__Work task__:
Please produce an exact transcription of the lines from the one containing "Imprint (33, 2358)" through the last line of the entries, leaving out every picture.

=== Records for this task ===

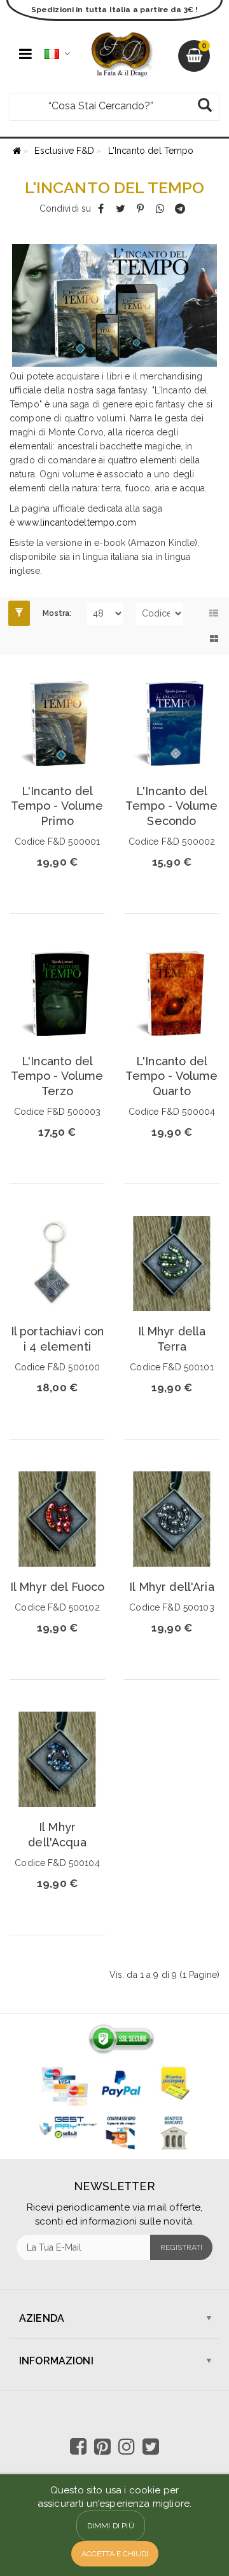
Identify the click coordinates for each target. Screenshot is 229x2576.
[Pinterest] (140, 208)
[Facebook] (101, 208)
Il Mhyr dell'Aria (171, 1586)
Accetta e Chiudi (114, 2553)
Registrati (181, 2247)
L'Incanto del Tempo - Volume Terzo (57, 1076)
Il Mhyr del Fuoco (57, 1586)
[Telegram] (180, 208)
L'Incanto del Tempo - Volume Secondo (171, 806)
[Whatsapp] (160, 208)
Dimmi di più (110, 2525)
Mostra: (57, 613)
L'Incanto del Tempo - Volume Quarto (171, 1076)
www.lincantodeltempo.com (76, 522)
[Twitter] (120, 208)
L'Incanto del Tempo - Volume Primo (57, 806)
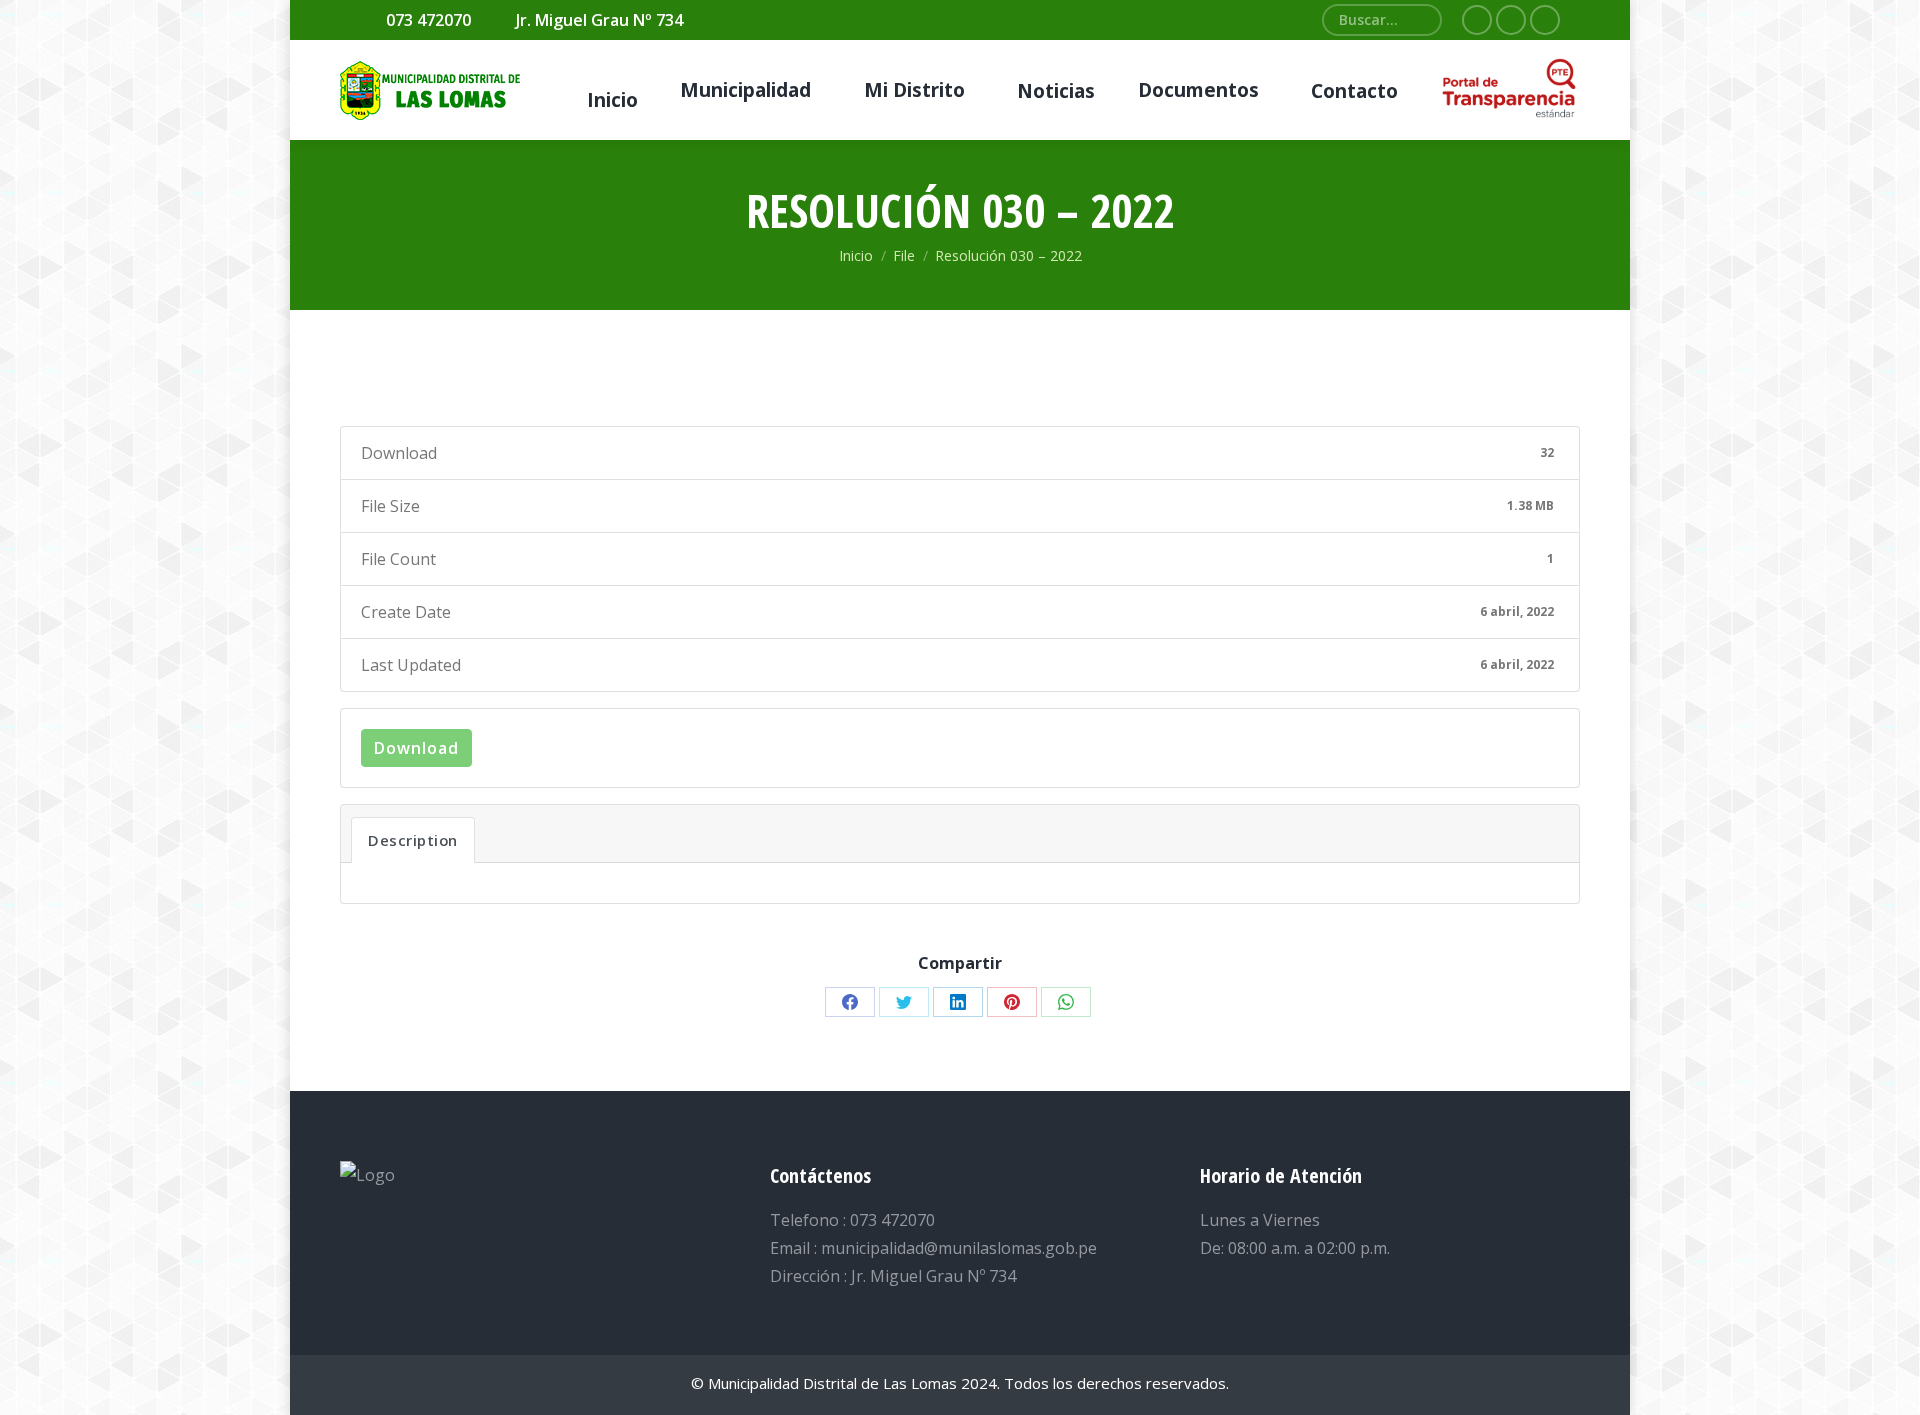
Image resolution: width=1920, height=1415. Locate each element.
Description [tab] (413, 840)
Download (416, 748)
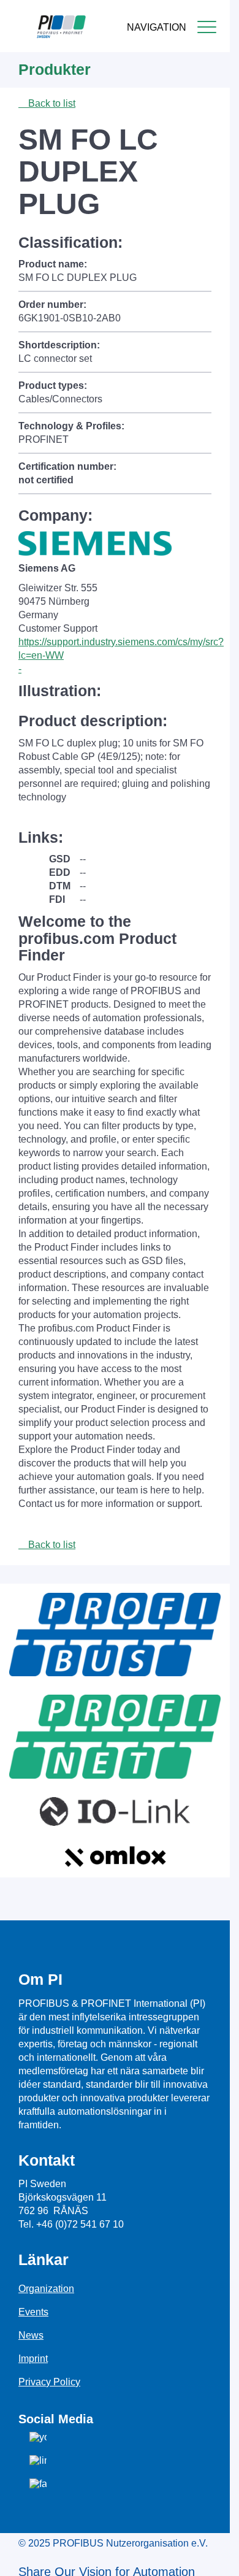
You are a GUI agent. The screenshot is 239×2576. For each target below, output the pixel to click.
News (31, 2335)
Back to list (50, 103)
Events (33, 2312)
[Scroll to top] (214, 2557)
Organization (46, 2288)
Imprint (33, 2358)
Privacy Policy (49, 2382)
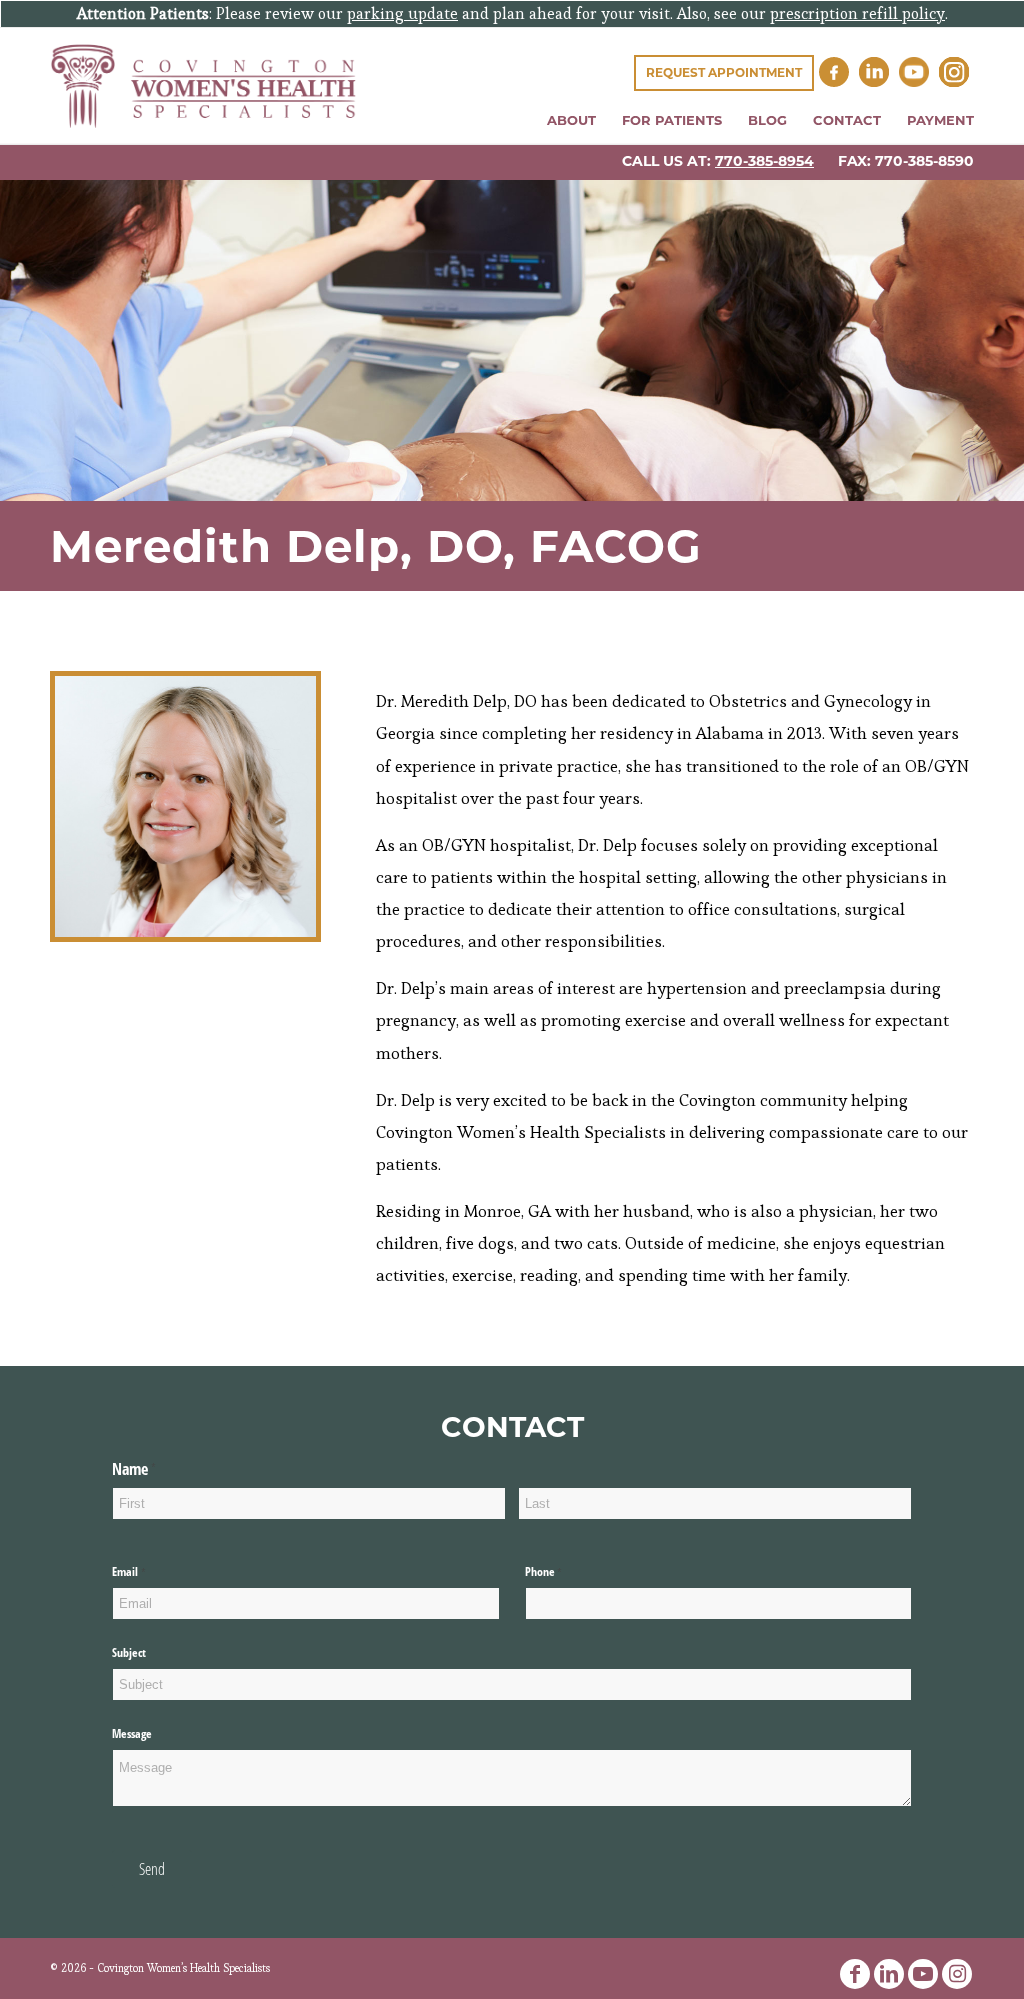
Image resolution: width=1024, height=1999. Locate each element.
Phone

===

__Solution for this task__:
Imprint (33, 2358)
Privacy Policy (49, 2382)
Image resolution: width=1024, height=1999. Locate each element.
Phone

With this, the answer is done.